I have a water pump that is connected directly to the electrical panel in my home. I want to cut the wire, install two extension cord ends, and re-connect the wire. By doing this, I will be able to unplug the pump from the electrical panel and plug it into a generator when needed.
My question is whether I need to pay attention to polarity when connecting the extension cord ends? If I get the wires reversed, will it cause a problem? I guess if I reverse the wires on both the male and female ends, it should work fine when connected to the electrical panel (because both the male and female are reversed, which should net to the same thing). I am concerned about when I plug the thing into a generator. If I accidentally switch the wires around the wrong way, what will happen?
I should add a follow up question. My real question is how can I ensure that I am connecting the wires correctly after I cut the power cord? So... I cut the wires. Next I need to install a male adapter to one side of the wire and a female adapter to the other side.

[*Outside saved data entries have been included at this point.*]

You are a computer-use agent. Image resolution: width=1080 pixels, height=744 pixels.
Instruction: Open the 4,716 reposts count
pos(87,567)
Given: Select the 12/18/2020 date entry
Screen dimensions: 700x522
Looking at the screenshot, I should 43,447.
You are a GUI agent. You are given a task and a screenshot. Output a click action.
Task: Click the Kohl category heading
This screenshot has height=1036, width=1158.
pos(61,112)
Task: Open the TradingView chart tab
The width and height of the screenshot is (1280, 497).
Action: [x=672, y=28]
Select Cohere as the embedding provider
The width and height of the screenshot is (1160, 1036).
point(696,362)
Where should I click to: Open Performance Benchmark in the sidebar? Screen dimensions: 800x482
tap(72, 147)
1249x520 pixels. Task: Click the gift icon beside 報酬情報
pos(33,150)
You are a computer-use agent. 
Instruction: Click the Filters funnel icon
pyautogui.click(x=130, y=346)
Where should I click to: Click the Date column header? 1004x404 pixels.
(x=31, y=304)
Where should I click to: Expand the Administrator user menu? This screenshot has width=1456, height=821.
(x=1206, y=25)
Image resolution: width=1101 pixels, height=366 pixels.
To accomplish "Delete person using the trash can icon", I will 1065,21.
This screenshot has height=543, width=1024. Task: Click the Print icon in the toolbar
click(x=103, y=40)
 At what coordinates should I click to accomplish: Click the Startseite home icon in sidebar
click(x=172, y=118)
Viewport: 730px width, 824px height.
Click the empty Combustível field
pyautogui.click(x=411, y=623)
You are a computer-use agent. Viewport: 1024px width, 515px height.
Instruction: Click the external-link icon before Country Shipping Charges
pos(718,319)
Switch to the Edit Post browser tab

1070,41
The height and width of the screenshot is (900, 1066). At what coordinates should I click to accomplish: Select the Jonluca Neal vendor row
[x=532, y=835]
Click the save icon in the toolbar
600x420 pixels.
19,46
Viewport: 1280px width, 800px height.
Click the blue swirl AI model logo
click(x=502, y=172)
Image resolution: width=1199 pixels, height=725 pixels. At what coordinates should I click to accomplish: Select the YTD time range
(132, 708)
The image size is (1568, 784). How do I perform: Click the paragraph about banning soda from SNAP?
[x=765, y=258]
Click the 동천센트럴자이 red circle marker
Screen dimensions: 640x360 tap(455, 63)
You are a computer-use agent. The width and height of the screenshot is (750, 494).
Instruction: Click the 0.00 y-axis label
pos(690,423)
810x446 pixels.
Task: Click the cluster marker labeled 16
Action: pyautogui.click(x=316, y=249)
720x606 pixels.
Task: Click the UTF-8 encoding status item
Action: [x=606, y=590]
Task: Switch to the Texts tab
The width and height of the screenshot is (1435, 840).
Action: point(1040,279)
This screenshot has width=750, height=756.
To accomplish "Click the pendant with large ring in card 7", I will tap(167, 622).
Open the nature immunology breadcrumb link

How do I know which wires to connect to which side of the adapter?
adaviel: I live in Canada which I believe follows the US standards for the most part. One wire is white and the other is black (the ground is bare copper). If I am connecting a black and a white wire to an adapter, how do I know which side to connect each one to?
5 Answers
- Jim WLv 710 years agoFavorite Answer
The adapters are called cord caps. These are standard in North America. When you open the cap and access the connection points there are 3 screws. Green is the ground or bare wire, the white goes to the silver screw, the black to the brass colored screw. Follow that color sequence and you should have no problems. This applies only if the pump is 120 volt. If it is a well supply pump it may be 240 volt and you need special cord caps and then only the ground is critical. Since you are in doubt about the electrical work, contact a qualified professional electrician in your area to do the work if you still have problems.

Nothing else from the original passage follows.